He terminado,
con harta pena, la relectura de José y
sus hermanos, la obra monumental de Thomas Mann. Estaba tan metido en ese
mundo bíblico que tan bien recrea Mann que ya me creía en las tierras de Canaán
o en las tierras de Faraón. Cuando era pequeño y los sábados ponían Primera sesión, había películas que me
gustaban tanto que, cuando salía a la calle, me creía John Wayne o Charlton
Heston. Las calles de aquella ciudad de mi infancia devenían el desierto de
Arizona o el monte Sinaí. Con Mann es igual: me siento con mis hijos como un
Jacob y siento con él el dolor de haber perdido a su Dumuzi, a su José. Y exulto de gozo cuando ya en su vejez lo
recupera en la tierra de perdición que era Egipto para el patriarca. Hay
novelas que se meten en tu vida para hacerte más feliz, para hacerte mejor
persona. Eso ocurre cuando la literatura es de altísima calidad.
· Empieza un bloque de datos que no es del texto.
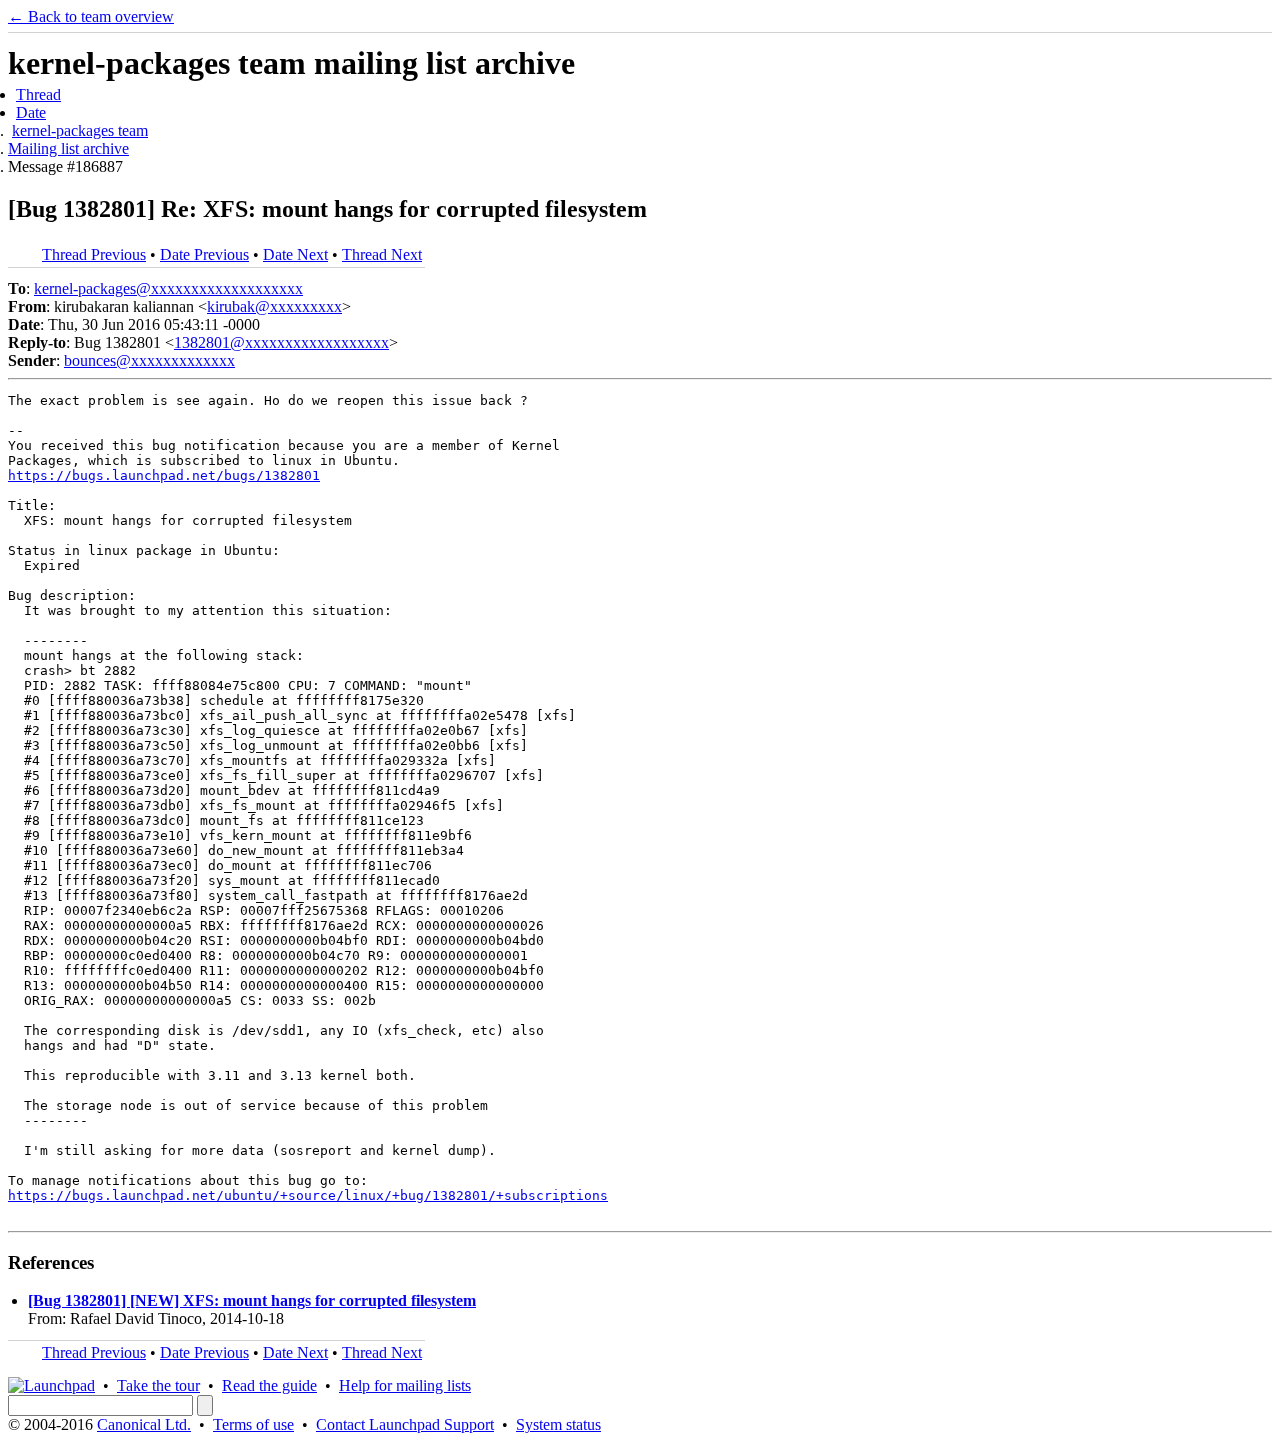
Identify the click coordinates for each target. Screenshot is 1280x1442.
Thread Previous (94, 254)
Hace tan sólo
unos días y ya estoy echando de menos a José y a sus hermanos; es más, echo de
menos, tal y como ya dije en otra entrada de blog, el que Mann no se pusiera a
narrar otros episodios bíblicos con ese estilo maravilloso con el que aborda
una tarea ardua pues tienen que ir “rellenando” con su prosa genial la casi
esquemática narración del Génesis. ¡Gracias don Thomas por haberme hecho pasar
tan buenos meses con esta maravillosa relectura!